People need to get out of the mindset that they can bolt on whatever part for instantly higher performance, and into the mindset of data acquisition and performance quantification...
That's what winning race teams do.
 
need to all agree so I stop wasting time posting alternatives.
So I post a reasonable amount, but read almost every new post that comes up. Whenever there is a useful intervention, I usually log that away in my head or put it on the to do list for whatever I am working on. @J Mack, your posts that come from your depth of experience I think dwarfs what many experts can do. And you helped me specifically through the switch to the hydraulic TOB, my powewr steering and I am sure many other bits.

I had some bits on the pig that I was at one point willing to pay my kids red seal mechanic friend to do, he seemed keen, until I told him what all is in the pig - the moment the work veered off of what was in the book, he was done. So too was the bilstein rep I called when trying to sort shock valving. Where I live especially, i don't have access to trained professionals, hell, we don't even have a muffler shop. This site is all I need usually - so pls keep posting for the silent majority who appreciate it.

(@trainbufftony I don't think you were suggesting anything confrontational, just getting some facts up - but the thread seemed to be taking a turn)
 
Is there a shop in the PNW you guys would trust to do a cut and turn?
 
I know a lot of enthusiasts who are (or have been) on this forum and shared a wealth of expert knowledge. That comes from experience, trial and error and caring enough to guide others. I’ve seen a lot of specialist shops that don’t know their way around a 40 yr old suspension. To each is own, this isn’t a place of flashy nonsense like some of the newer rig forums. We’re all just trying to keep these rare beasts going and have fun. /end rant.
 
@jestlurnin

This is the order I would do it in.

Take the Pig to an alignment shop get a printout and see how bad it is.

Caster should be +3° to +4.5° for all around driving and can go a bit more but that can cause other issues if you’re not careful so let’s stay safe and keep it under 4.5°.

If you are in the +1° or so then try the caster shim method and see how it drives, it’s cheap and easy but if you are starting in the minus caster range then a cut and turn is a great option as the shim isn’t likely to be enough to get you where you need to be.

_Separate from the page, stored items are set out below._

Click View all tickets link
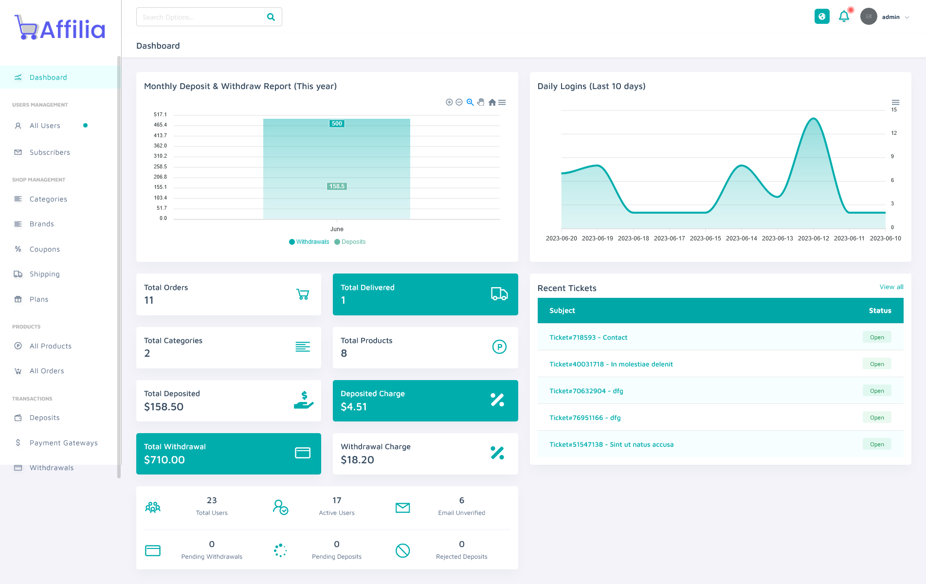 point(891,287)
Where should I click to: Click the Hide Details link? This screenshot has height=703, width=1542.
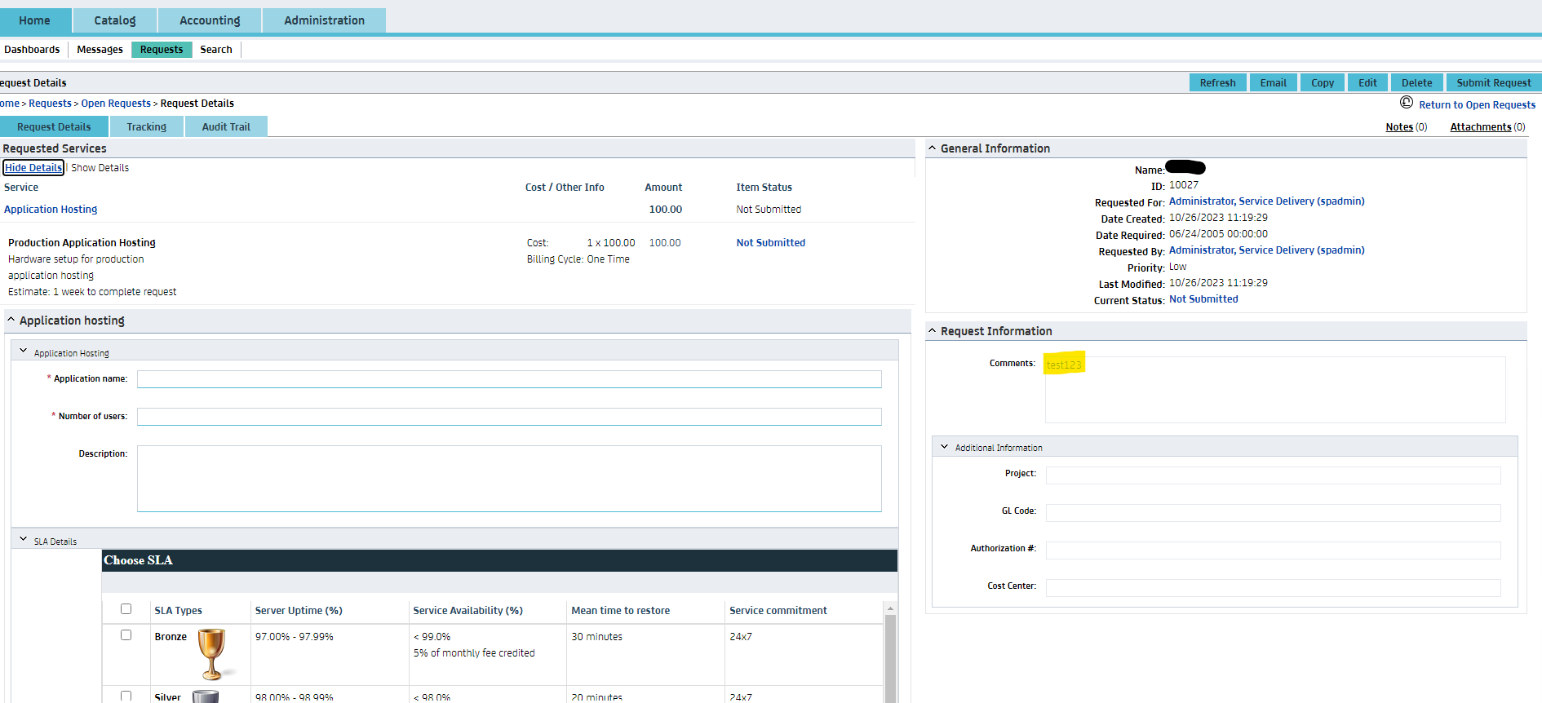(x=33, y=168)
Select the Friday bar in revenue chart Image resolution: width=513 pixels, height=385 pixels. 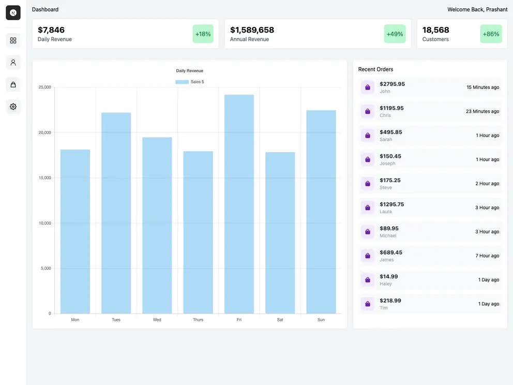pos(239,204)
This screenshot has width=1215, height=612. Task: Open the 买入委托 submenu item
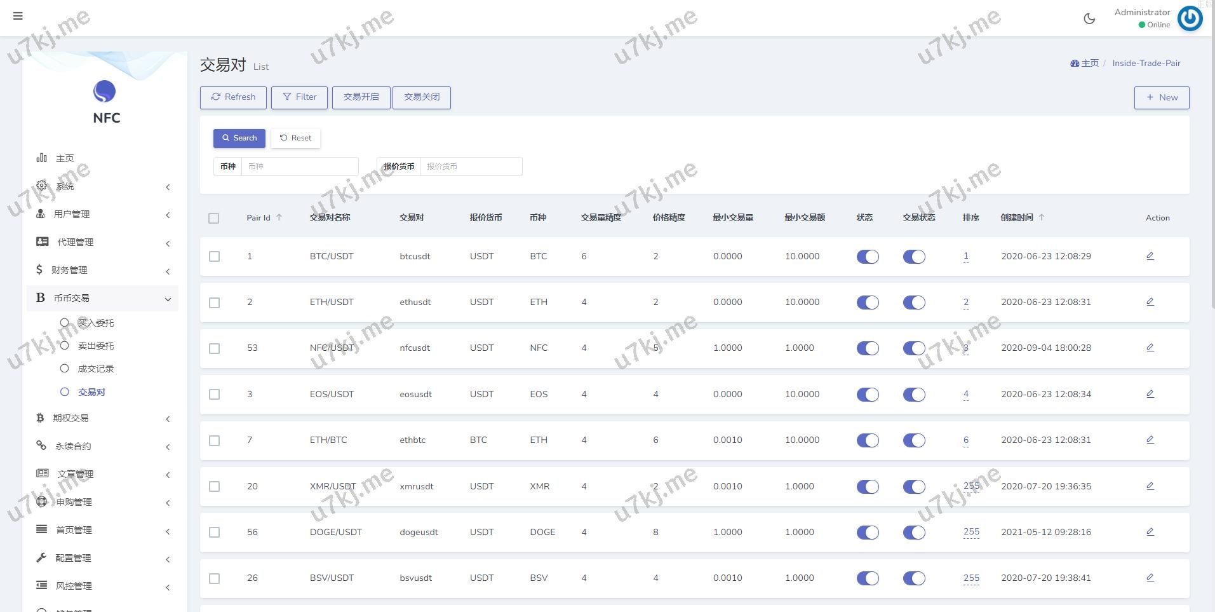(x=95, y=323)
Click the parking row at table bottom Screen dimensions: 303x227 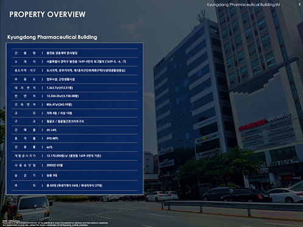point(75,186)
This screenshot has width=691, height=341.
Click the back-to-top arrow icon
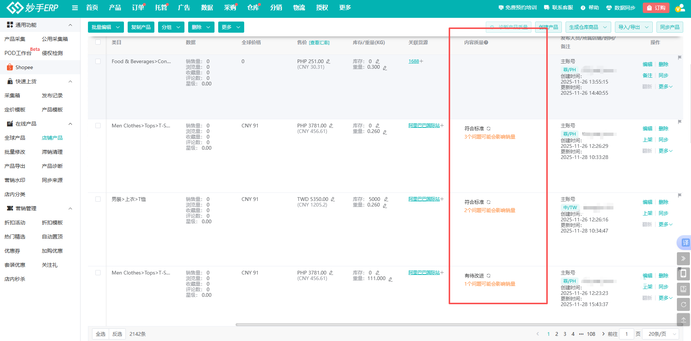coord(683,319)
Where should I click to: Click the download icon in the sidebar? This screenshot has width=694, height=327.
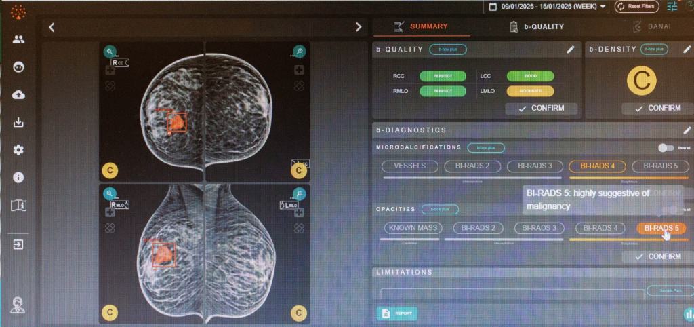click(18, 122)
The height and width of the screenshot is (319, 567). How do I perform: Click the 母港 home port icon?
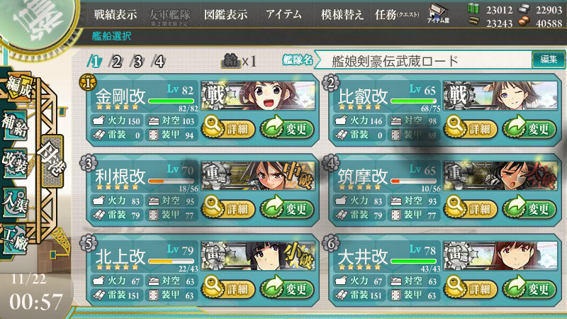coord(52,158)
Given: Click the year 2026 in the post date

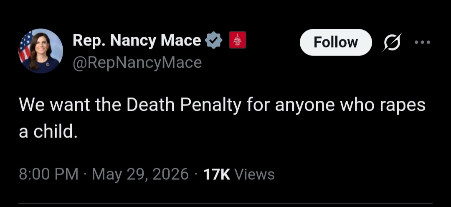Looking at the screenshot, I should (x=171, y=174).
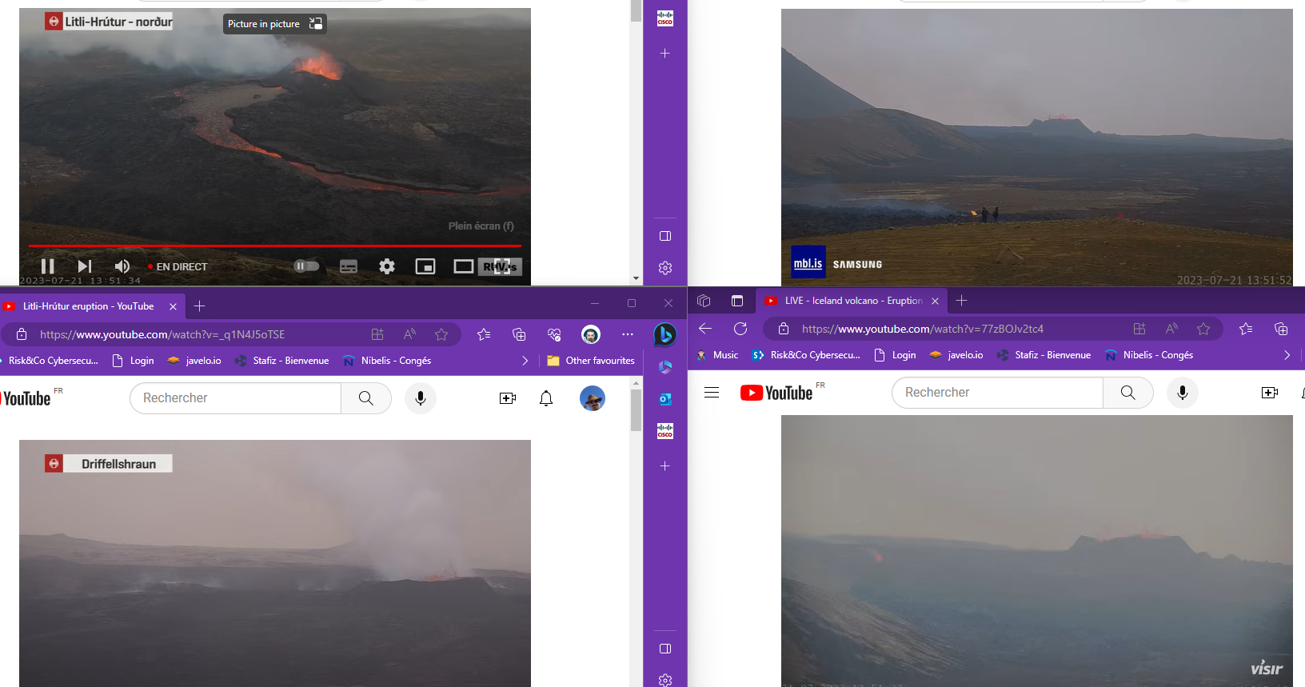Open the video player settings gear
Screen dimensions: 1305x687
pyautogui.click(x=387, y=266)
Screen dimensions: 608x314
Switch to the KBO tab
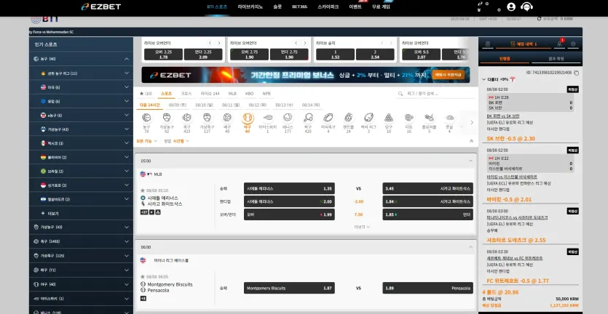click(x=249, y=94)
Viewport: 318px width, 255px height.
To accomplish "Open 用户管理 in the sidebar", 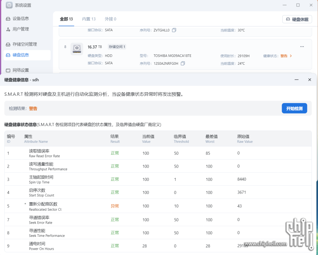I will point(20,29).
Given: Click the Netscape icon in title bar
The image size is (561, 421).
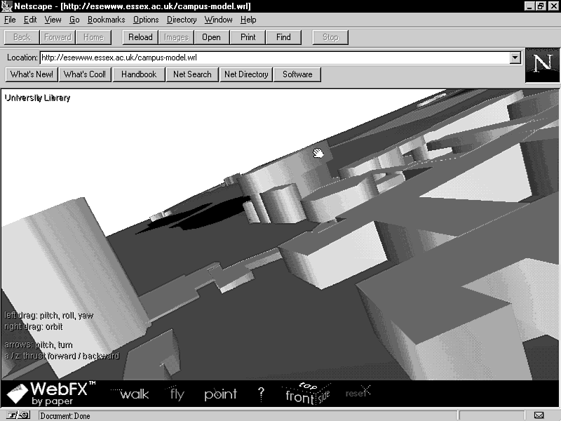Looking at the screenshot, I should point(7,6).
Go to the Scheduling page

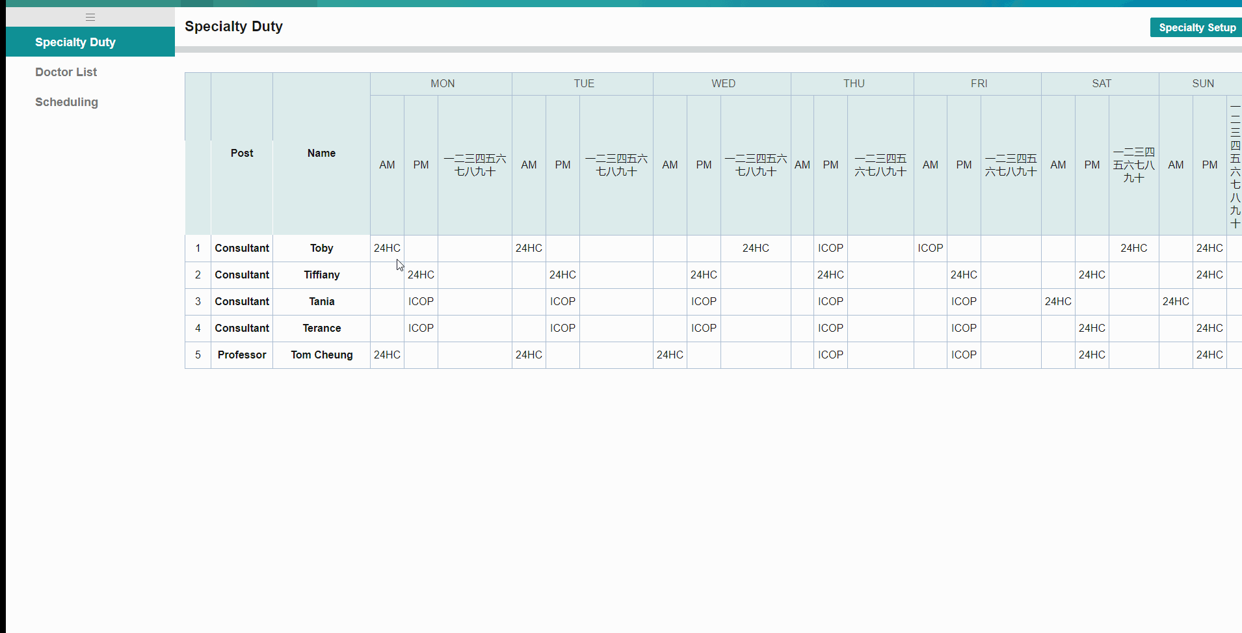66,102
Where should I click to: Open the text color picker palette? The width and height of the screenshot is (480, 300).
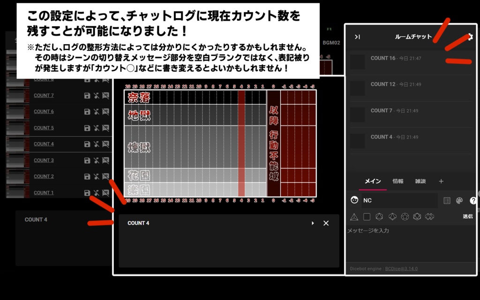click(460, 200)
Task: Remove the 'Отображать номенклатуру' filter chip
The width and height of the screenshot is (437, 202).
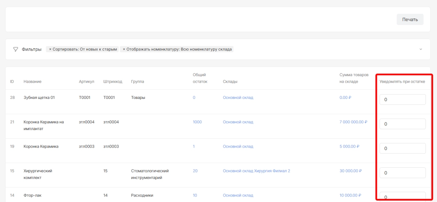Action: coord(124,49)
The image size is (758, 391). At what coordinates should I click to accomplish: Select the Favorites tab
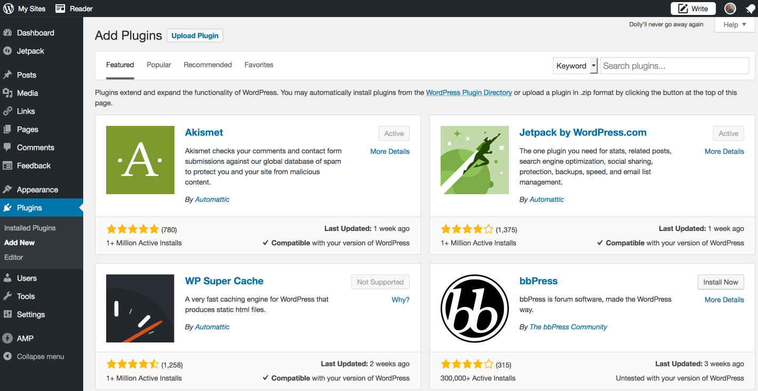click(x=259, y=65)
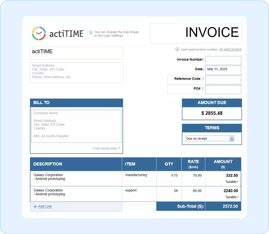Click the PO# input field

[223, 89]
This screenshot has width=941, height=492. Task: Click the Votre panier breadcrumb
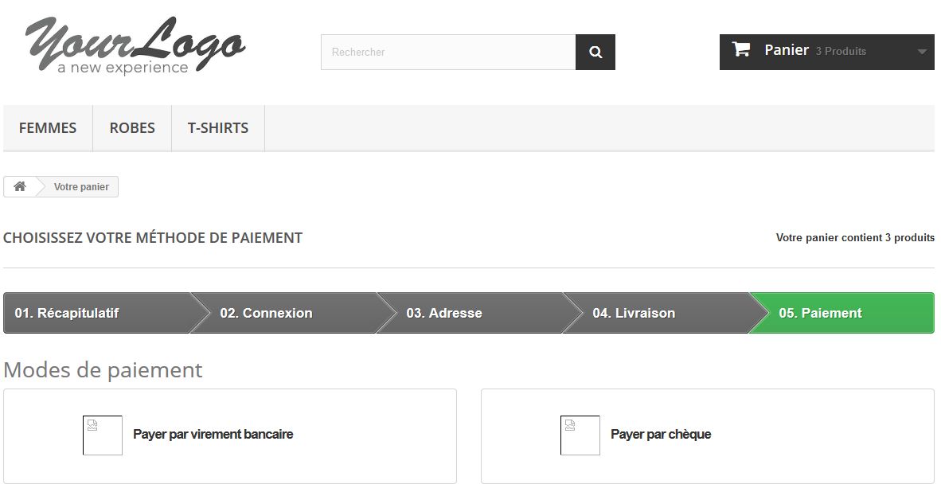coord(82,186)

Either way the alignment shop printout is great information for the shop that will help you rectify the problem, an off-road shop that can do your fab work isn’t likely to have an alignment rack but they can set you pig on level ground and check what they have as a starting point and know how far they need to go from there based off your printout to get to your final desired number.

Good luck!



A modern pickup like my Ram with a straight axle front is asking for 4.8° +/- 0.50° of caster just for comparison, a little bit apples and oranges but you get the idea of what modern vehicles are doing now.
 
Great group in here, lots with very good knowledge to share…it can be tough to find a path forward on some Mods based on supplier “bolt on” advertising for sure.

There are also some other considerations on “how far” to go with certain Mods, very few Pigs will see high speed off roading at this point in their lives so starts the compromise begins on what is good enough.

Not everyone will do the ultimate build.
 
@J Mack appreciate the clear path forward. When I first did all the work on Marge to get her up and running I called around to about say 5 or so alignment shops and only 1 said they could do it and they actually couldn’t do it because the tech that knew how to run the machine had just had back surgery….

Is this something that I can trust Les Schwab or Point S with? Those are the 2 bigger tire shops you see all over the place in Oregon. If not I’ll continue searching for the old school alignment shop that can help.
 
Is this something that I can trust Les Schwab or Point S with?
Yes.
We are assuming they wont be able to correct your caster issue and you might mention you really just need a printout to see what your next step is. These kids working at Point S have never seen a straight axle on leaf springs you might scare them if you tell them you expect them to adjust it.